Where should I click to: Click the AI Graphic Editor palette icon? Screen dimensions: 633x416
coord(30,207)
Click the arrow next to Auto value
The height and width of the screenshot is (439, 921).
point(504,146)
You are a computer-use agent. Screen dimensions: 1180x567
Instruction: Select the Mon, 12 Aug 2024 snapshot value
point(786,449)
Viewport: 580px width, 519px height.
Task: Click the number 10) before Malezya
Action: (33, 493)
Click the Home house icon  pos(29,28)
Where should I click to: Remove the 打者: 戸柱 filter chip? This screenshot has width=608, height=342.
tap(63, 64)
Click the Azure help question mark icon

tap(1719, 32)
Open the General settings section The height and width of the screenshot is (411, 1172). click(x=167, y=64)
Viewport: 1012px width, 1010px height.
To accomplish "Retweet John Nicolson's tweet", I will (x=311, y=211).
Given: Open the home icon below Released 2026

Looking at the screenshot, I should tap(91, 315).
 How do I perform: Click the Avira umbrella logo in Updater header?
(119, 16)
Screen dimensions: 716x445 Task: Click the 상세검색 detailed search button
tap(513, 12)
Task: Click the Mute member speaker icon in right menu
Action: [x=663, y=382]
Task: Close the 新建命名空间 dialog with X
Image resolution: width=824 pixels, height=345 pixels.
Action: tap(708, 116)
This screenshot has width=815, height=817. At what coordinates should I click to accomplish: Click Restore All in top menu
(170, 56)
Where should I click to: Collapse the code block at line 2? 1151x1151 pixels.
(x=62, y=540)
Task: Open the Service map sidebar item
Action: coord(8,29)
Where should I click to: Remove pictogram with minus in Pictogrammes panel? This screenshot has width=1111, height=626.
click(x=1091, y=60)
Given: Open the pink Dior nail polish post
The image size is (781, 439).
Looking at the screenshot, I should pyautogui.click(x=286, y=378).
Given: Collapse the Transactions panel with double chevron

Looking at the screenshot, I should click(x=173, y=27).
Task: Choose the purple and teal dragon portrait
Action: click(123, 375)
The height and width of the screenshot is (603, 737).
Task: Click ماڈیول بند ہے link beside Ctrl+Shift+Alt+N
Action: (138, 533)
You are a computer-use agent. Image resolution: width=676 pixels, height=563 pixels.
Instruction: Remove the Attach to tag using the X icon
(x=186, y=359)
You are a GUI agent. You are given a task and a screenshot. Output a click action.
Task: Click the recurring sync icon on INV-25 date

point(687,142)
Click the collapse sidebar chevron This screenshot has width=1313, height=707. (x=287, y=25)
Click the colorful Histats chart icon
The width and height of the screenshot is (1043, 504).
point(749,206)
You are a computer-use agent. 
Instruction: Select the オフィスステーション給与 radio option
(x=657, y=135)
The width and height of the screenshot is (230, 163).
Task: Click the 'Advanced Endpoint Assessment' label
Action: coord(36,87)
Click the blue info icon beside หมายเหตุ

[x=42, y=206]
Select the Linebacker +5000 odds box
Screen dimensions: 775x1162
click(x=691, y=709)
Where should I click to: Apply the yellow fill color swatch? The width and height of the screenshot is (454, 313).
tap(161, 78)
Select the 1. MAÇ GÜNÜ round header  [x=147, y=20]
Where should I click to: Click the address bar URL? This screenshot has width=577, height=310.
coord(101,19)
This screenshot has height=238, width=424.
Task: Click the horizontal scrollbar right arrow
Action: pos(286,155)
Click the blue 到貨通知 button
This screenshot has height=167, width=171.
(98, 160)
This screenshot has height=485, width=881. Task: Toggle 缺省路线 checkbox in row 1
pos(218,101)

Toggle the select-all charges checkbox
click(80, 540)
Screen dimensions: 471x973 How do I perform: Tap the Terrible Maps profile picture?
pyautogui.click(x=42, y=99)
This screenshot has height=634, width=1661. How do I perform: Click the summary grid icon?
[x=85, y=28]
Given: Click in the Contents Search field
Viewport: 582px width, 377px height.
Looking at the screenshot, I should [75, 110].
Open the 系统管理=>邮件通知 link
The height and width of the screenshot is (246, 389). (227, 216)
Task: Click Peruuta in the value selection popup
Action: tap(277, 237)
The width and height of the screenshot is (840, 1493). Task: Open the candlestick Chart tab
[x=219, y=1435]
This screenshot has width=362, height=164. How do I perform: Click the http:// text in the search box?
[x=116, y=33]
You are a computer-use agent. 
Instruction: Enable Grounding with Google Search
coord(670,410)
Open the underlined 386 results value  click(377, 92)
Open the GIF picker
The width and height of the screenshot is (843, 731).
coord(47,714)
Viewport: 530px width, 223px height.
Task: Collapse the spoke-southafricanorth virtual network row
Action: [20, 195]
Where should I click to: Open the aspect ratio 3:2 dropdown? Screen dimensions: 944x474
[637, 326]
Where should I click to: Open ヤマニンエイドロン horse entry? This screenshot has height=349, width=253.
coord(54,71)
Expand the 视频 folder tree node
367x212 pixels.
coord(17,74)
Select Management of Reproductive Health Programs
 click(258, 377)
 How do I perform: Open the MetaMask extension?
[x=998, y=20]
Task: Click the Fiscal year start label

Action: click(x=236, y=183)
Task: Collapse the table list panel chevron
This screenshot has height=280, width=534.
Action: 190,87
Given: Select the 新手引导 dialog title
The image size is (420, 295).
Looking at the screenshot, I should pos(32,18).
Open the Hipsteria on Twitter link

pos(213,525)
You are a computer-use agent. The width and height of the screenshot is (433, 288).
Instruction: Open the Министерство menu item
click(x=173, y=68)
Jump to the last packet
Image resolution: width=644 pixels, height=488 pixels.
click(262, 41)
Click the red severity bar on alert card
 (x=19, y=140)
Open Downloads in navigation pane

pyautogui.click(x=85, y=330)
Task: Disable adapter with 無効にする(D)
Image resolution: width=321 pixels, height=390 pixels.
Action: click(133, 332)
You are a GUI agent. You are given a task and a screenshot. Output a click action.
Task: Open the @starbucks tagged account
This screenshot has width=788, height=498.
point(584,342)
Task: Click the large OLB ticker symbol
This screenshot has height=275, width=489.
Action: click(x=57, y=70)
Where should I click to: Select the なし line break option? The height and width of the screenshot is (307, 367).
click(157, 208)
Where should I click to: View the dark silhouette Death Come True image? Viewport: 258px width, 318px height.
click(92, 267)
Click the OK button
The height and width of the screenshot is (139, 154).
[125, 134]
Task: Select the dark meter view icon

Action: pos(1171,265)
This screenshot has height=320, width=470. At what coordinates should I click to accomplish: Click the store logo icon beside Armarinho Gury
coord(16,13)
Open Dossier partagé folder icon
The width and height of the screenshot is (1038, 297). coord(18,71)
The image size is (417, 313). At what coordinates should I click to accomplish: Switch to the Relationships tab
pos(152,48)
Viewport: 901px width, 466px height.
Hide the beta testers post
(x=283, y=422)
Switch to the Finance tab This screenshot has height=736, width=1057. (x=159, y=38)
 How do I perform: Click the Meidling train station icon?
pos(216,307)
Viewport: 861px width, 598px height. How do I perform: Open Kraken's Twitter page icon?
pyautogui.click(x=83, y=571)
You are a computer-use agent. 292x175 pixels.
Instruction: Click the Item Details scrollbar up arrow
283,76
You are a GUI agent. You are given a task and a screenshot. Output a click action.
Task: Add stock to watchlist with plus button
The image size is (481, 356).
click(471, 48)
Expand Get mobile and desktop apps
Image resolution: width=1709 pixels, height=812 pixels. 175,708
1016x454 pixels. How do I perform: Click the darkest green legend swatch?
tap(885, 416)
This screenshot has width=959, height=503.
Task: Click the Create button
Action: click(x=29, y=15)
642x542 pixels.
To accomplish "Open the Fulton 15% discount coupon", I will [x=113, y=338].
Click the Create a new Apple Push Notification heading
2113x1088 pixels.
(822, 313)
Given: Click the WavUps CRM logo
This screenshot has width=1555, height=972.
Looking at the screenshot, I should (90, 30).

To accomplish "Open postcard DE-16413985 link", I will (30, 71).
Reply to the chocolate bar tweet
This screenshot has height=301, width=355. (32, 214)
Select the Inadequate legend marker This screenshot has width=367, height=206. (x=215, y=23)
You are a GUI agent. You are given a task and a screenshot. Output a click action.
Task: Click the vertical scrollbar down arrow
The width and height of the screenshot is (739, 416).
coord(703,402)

*Work instruction:* An exact copy is needed of the lines from the one containing "Viewport: 861px width, 598px" through the end of the records.

*Completed task:*
Viewport: 861px width, 598px height. How do I perform: Open Kraken's Twitter page icon?
pyautogui.click(x=83, y=571)
You are a computer-use agent. 292x175 pixels.
Instruction: Click the Item Details scrollbar up arrow
283,76
You are a GUI agent. You are given a task and a screenshot. Output a click action.
Task: Add stock to watchlist with plus button
The image size is (481, 356).
click(471, 48)
Expand Get mobile and desktop apps
Image resolution: width=1709 pixels, height=812 pixels. 175,708
1016x454 pixels. How do I perform: Click the darkest green legend swatch?
tap(885, 416)
This screenshot has width=959, height=503.
Task: Click the Create button
Action: click(x=29, y=15)
642x542 pixels.
To accomplish "Open the Fulton 15% discount coupon", I will [x=113, y=338].
Click the Create a new Apple Push Notification heading
2113x1088 pixels.
(822, 313)
Given: Click the WavUps CRM logo
This screenshot has width=1555, height=972.
Looking at the screenshot, I should (90, 30).

To accomplish "Open postcard DE-16413985 link", I will (30, 71).
Reply to the chocolate bar tweet
This screenshot has height=301, width=355. (32, 214)
Select the Inadequate legend marker This screenshot has width=367, height=206. (x=215, y=23)
You are a GUI agent. You are given a task and a screenshot. Output a click action.
Task: Click the vertical scrollbar down arrow
The width and height of the screenshot is (739, 416).
coord(703,402)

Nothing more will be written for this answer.